------ EXTRACTED ENTRIES

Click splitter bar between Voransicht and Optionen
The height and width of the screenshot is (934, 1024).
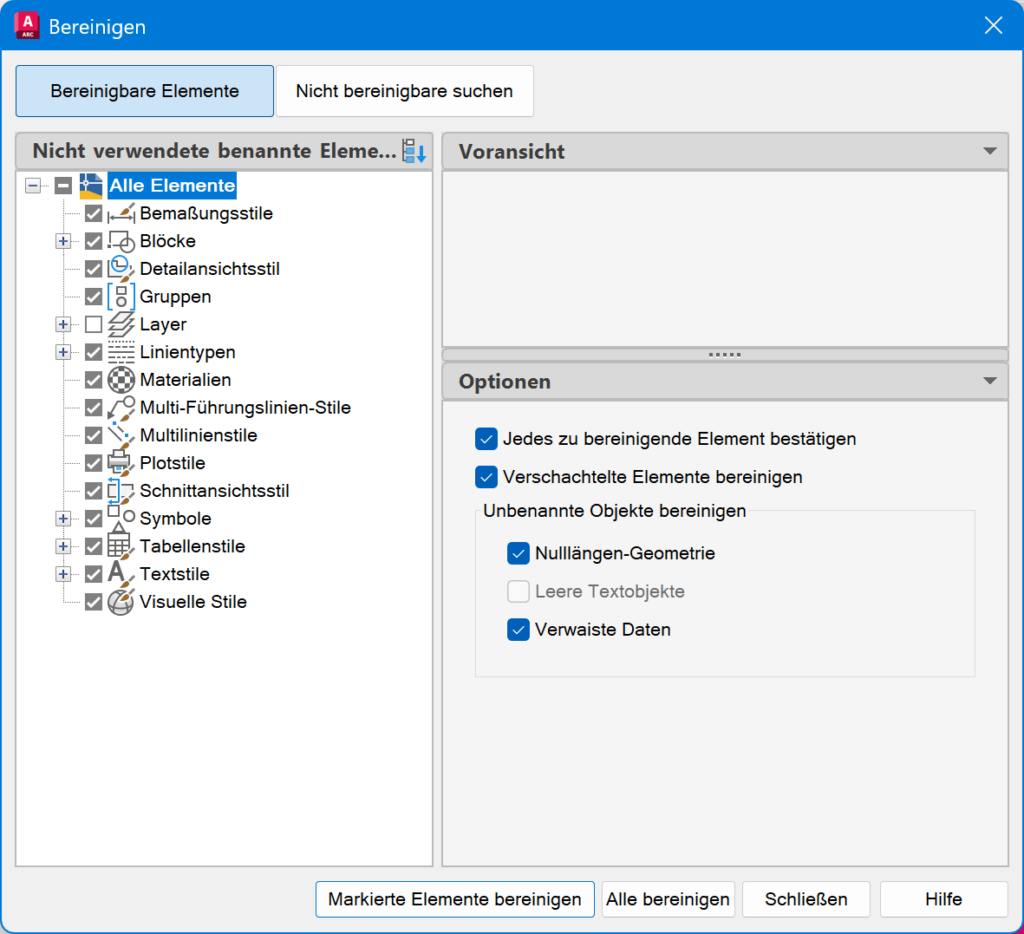click(725, 355)
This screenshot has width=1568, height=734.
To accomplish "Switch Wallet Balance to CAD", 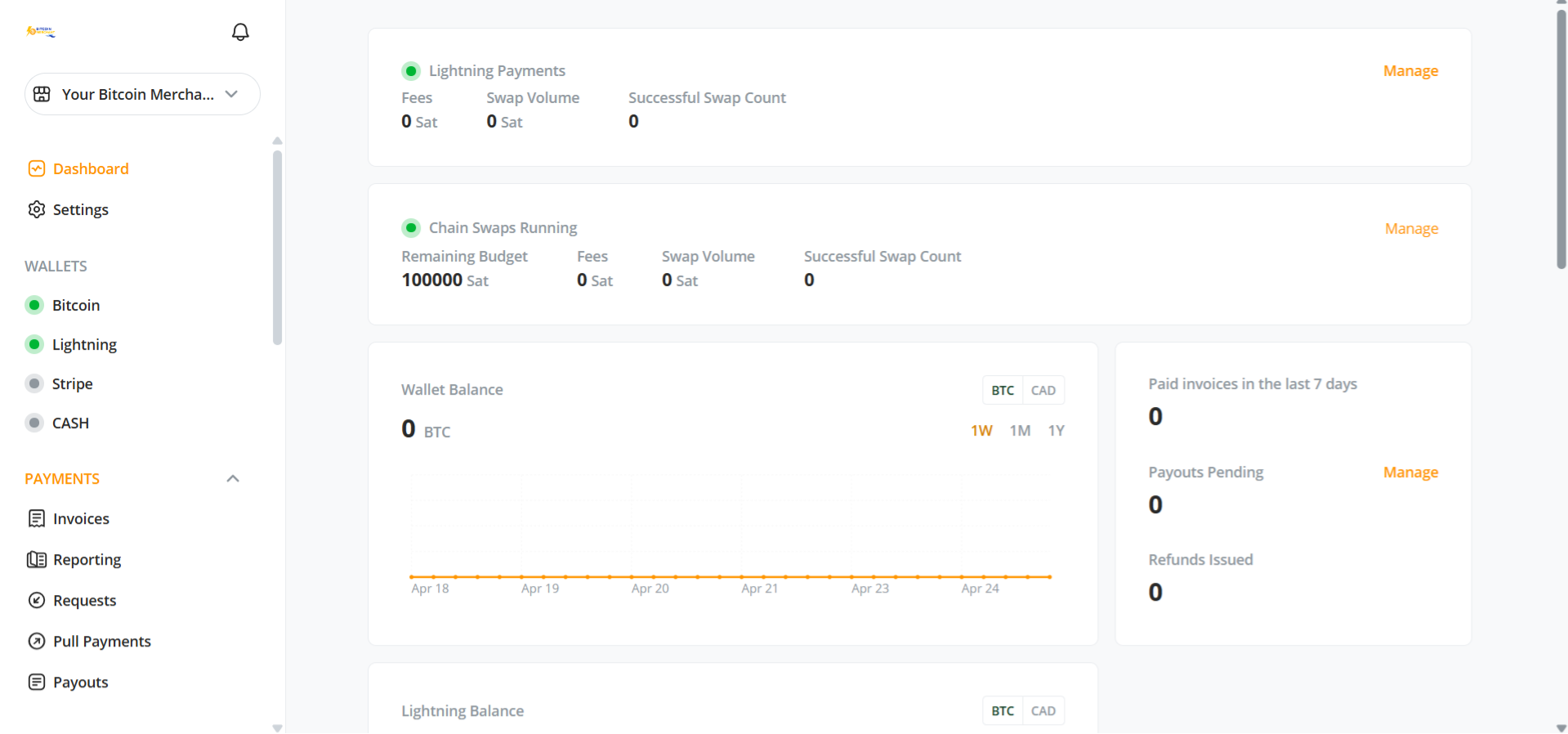I will click(x=1043, y=391).
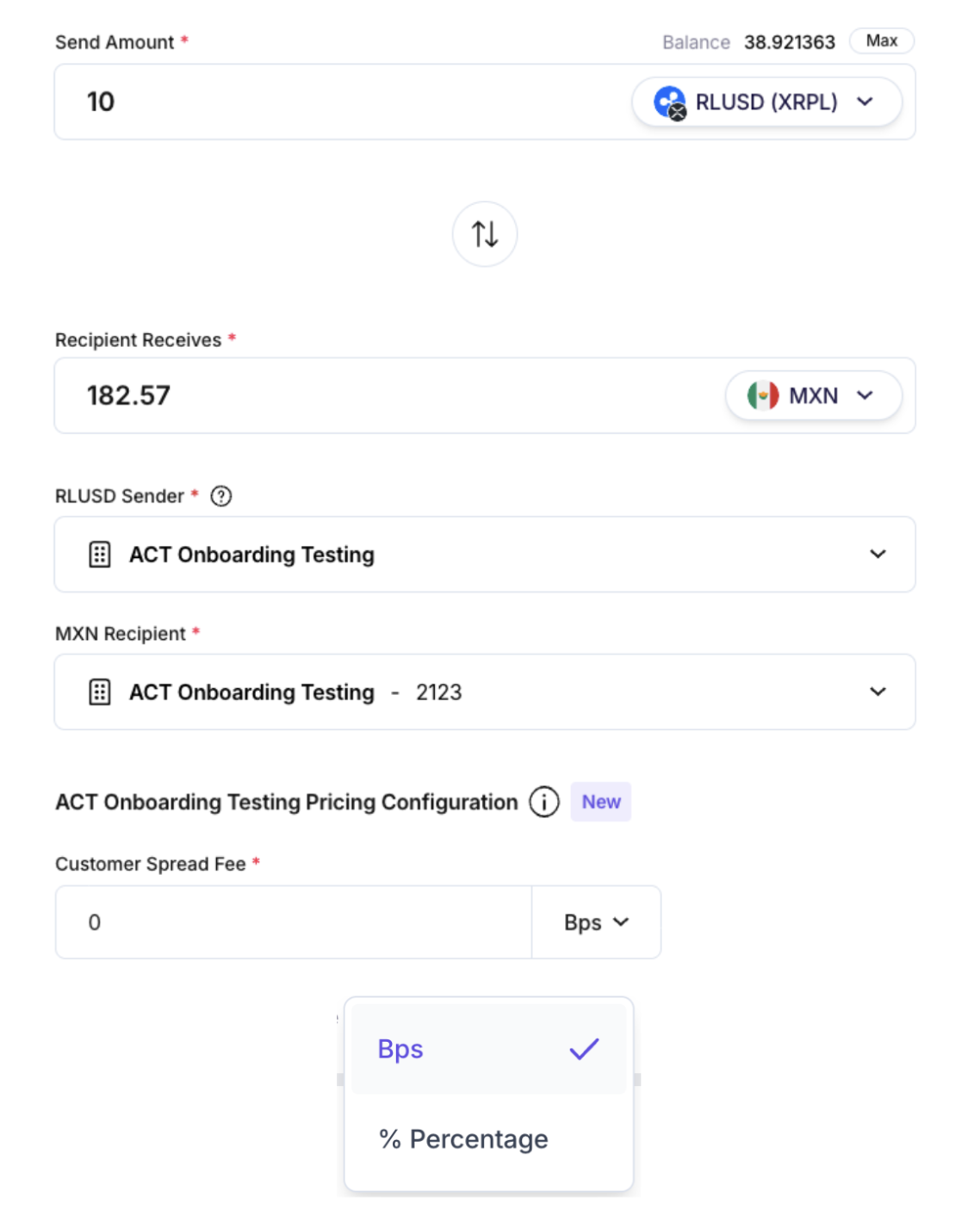The image size is (980, 1228).
Task: Click the Send Amount input field
Action: tap(344, 102)
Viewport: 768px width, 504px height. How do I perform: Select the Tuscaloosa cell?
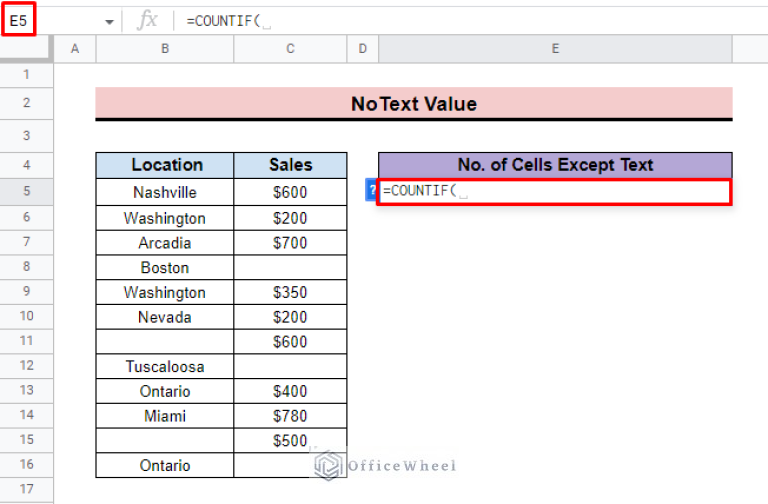[x=165, y=366]
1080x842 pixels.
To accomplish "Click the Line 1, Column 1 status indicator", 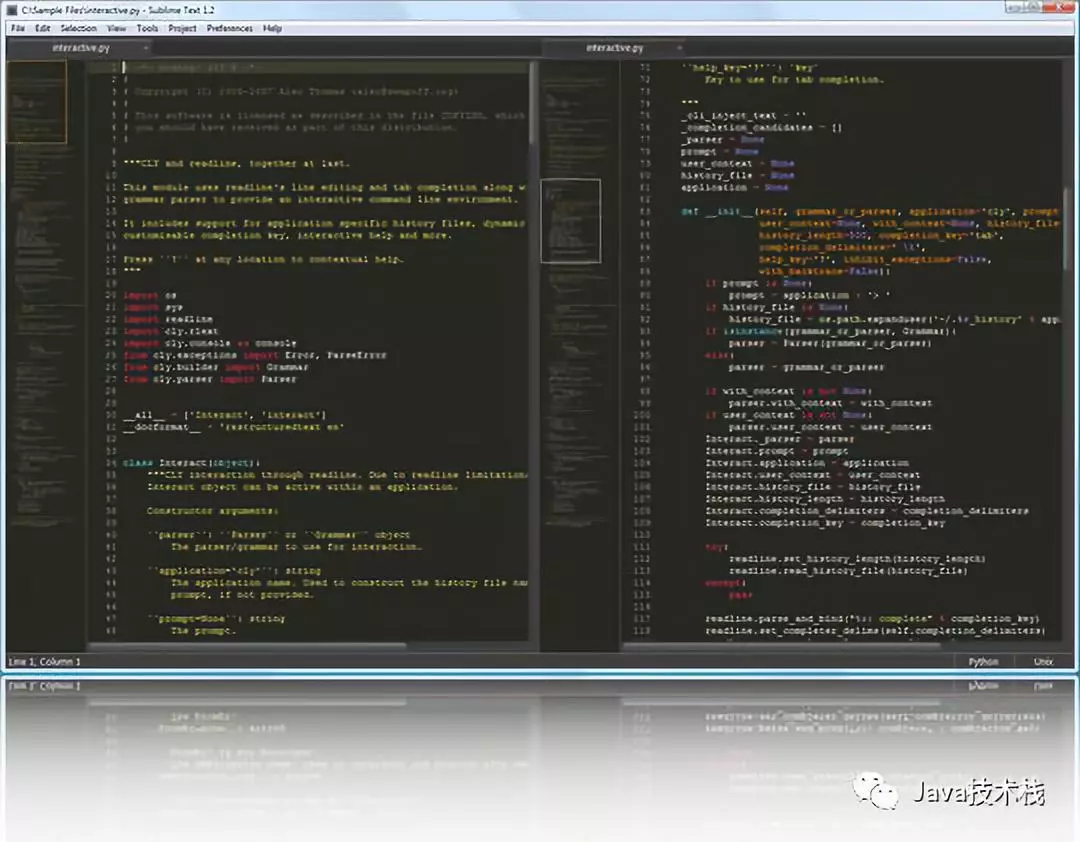I will 45,661.
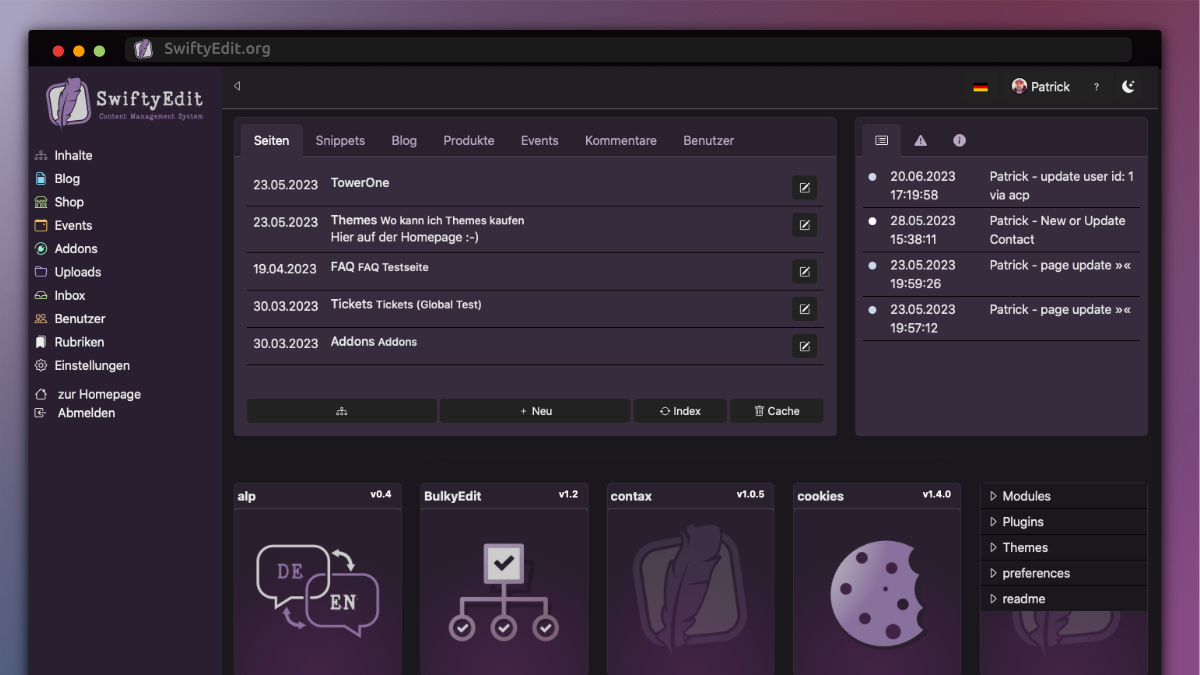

------------

# TASK REQUIREMENTS
Transcribe exactly each line of the records from the start up to and including the one with "This screenshot has width=1568, height=734.", and leave out every picture.

# EXERCISE ANSWER
Click splitter bar between Voransicht and Optionen
The height and width of the screenshot is (934, 1024).
click(725, 355)
This screenshot has width=1568, height=734.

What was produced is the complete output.